The open, which according to NewscastStudio sources, was created in house, starts with an iconic part of the “Jeopardy!” graphics repertoire — a globe. The show has used a globe — both one with continents and simply grid based ones — for numerous seasons.

Season 37”s open starts with a violet and blue globe with dots that create the image of landforms while two bands — one a gold laser line and one a thicker banner with the show logo — envelope the Earth.

Next, the sphere then “explodes” into segments revealing rings of imagery conveying both the broad topic areas the quiz show covers as well as historic imagery from the past 36 seasons. 

On Tuesday, Sept. 15, 2020, it became clear the show is using different variations, presumably on a rotating cycle.

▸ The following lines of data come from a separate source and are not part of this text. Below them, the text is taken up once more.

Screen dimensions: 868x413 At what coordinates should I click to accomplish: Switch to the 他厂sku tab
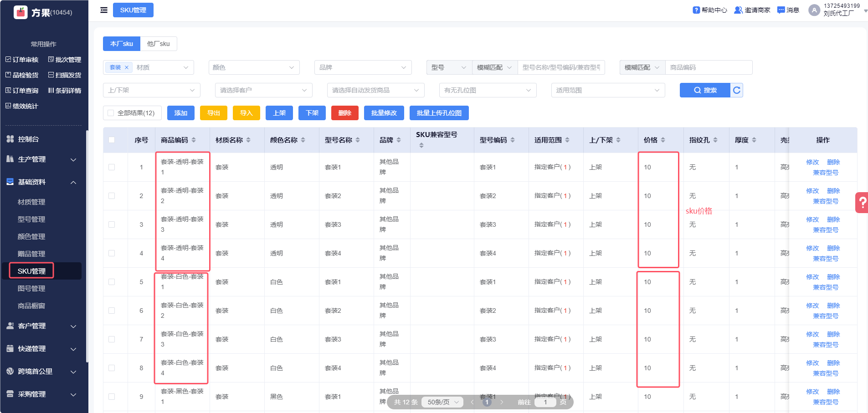point(158,44)
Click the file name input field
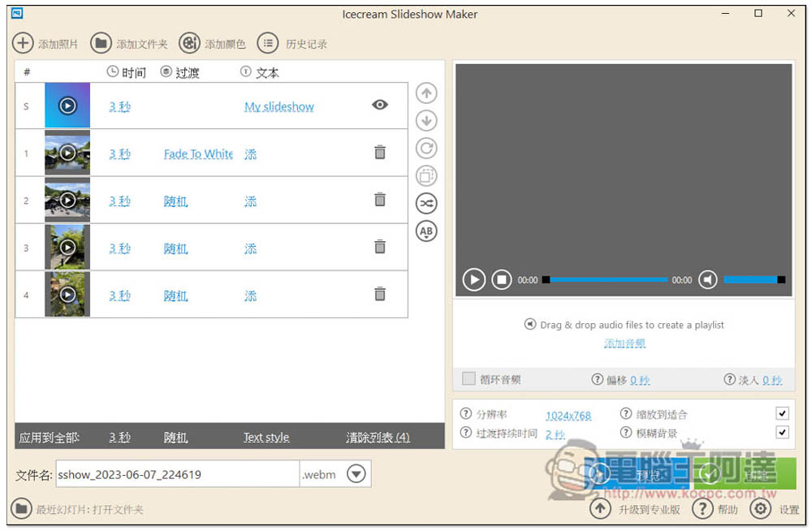Viewport: 812px width, 531px height. pyautogui.click(x=176, y=474)
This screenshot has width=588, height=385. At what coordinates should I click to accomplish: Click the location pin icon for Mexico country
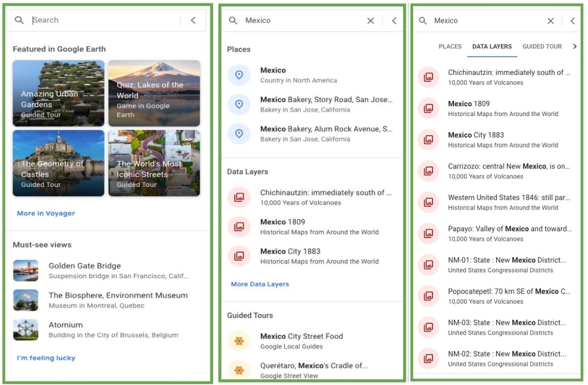(239, 75)
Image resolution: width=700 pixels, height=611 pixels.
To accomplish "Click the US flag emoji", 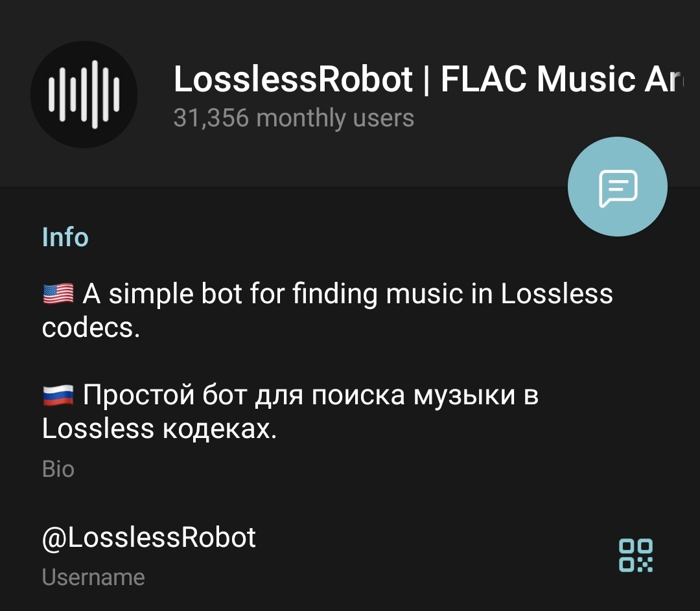I will 58,294.
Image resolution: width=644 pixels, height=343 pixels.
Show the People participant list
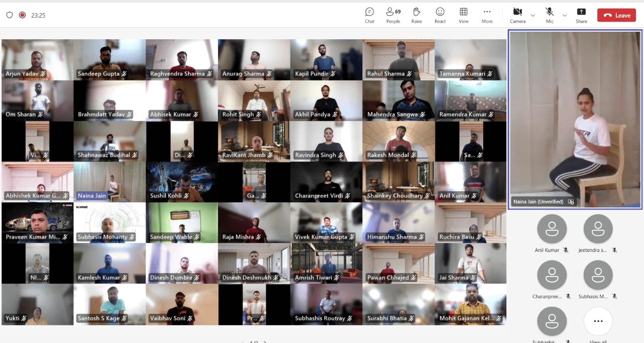click(x=393, y=15)
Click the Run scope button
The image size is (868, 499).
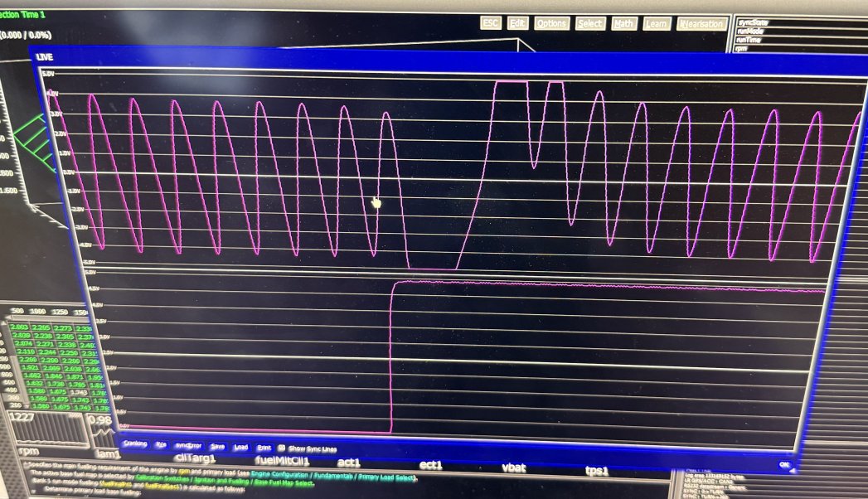161,445
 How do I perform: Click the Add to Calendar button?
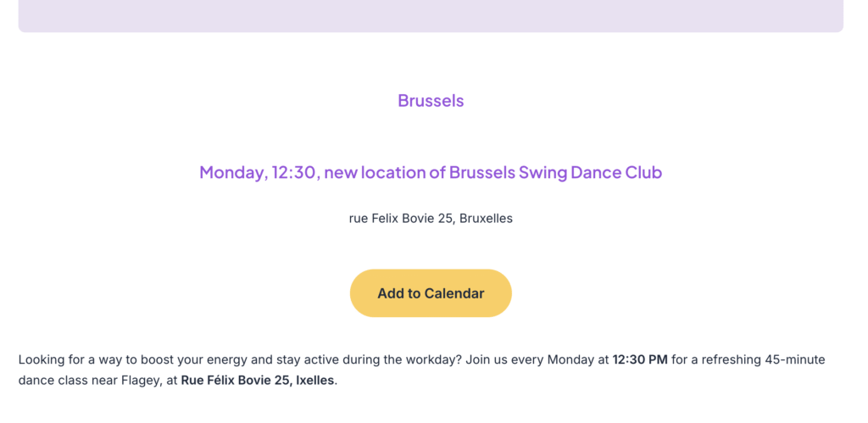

The viewport then switches to a slightly different view the images as the show’s letters fly into the space and zoom out revealing the full title card that combines the letterforms with the globe as the gold light path swirls around the screen.

Overall, the open is well done, but not overly impressive or detailed as the past few seasons’ have been. 

As contestants are introduced, they appear in a thin metallic frame backed with a starry background with featured lightbursts.

Meanwhile, the globe imagery is used before categories are revealed during the first round, but no globe appears for “Double Jeopardy!”

Version 1
Version 2
Version 3

Version 4

So far, the first collection of images have featured prominent women and people of color (and, in the case of Malala Yousafzai on Version 1, both); Amelia Earhart, Nelson Mandala and Martin Luther King Jr. are featured as well.

In the past, “Jeopardy!” often creates four versions of its open and then rotates through them in sequential order. The four version count helps make it so that not every Monday, for example, always has the same open since there are five shows a week.

It’s not clear how many opens the show will use this year but we’ll update this page as more roll out.